3 thoughts on “Del danno

  1. Quanto hai ragione, Sergio, circa l’informazione…

    Premesso che non mi sballo con nessuna droga (semplicemente, non mi interessa: sono assuefatto di musica, quella sì), sebbene in passato qualche canna me la sia concessa, sono del parere che il miglior modo per, diciamo, sconfiggere una paura sia quella di affrontarla.
    In questo caso, ci vuole informazione.
    Perchè noto che c’è sempre una forte corrente di “contro-informazione” (che, in questo caso, è lo spacccio di sostanze stupefacenti).
    Inutile dire, poi, quanto possiamo essere arretrati su questa materia (e molte altre): come diceva Chazz Palminteri in “Bronx”? “La gente se ne frega…”.

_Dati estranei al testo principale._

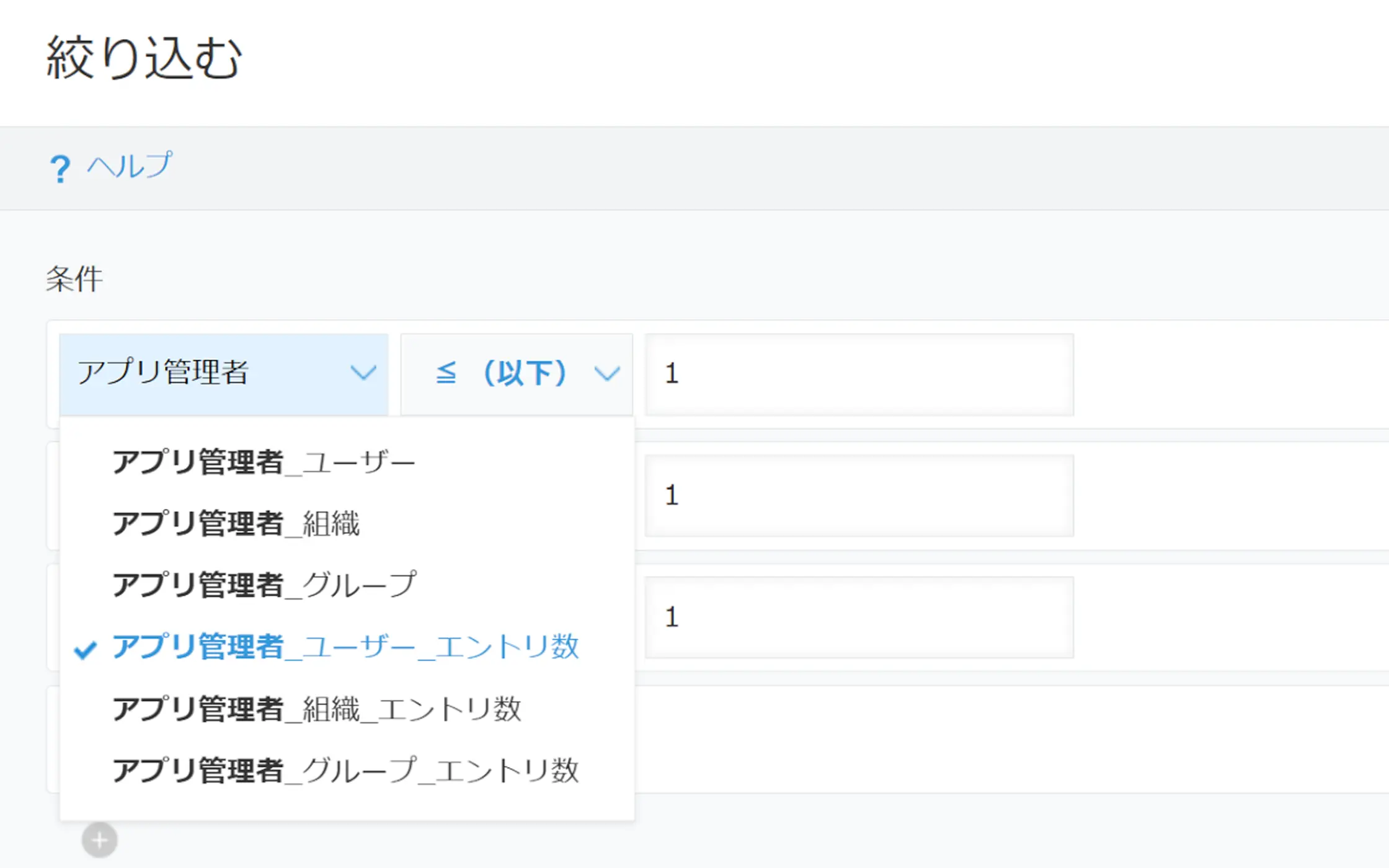
Task: Click the blue checkmark beside selected option
Action: [x=86, y=649]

  2. bisognerebbe cominciare a parlare di queste cose già ai bambini in età pre-scolare, un po’ come si fa quando gli si spiega che il vino non è roba per loro, così che il tema non diventi un tabù da scoprire e sfatare in età adolescenziale, ma possa essere metabolizzato ed elaborato fin da piccoli, per avere un approccio più consapevole e maturo alla materia.
    la stessa cosa bisognerebbe fare col sesso.
    e lo dico in qualità di genitore, che sta provando, a tirare su dei figli decenti e consapevoli di se stessi e del mondo che li circonda.
    purtroppo, mi tocca constatare che è dura, molto dura, visto che tutti intorno remano contro e puntano ad avere dei giovani cerebrolesi ed anestetizzati, pronti a morire in discoteca per una pasticca che chissà che c’era dentro.
    vabbé…

  3. Hai ragione a dire che manca un informazione libera su questi temi che sono appannaggio di legislazione in legislazione dei vari cattobigotti di turno.

    Comunque caro Sergio la droga più pericolosa in italia rimane la Chiesa Cattolica Romana, i suoi effetti possono essere mortali, alla fine aveva ragione il compagno Mao. Se la religione non è illuminata (per esempio i Valdesi)è un vero cianuro per il popolo.

    Grazie per il tuo lavoro e per i tuoi avvisi di chiamata sempre formidabili.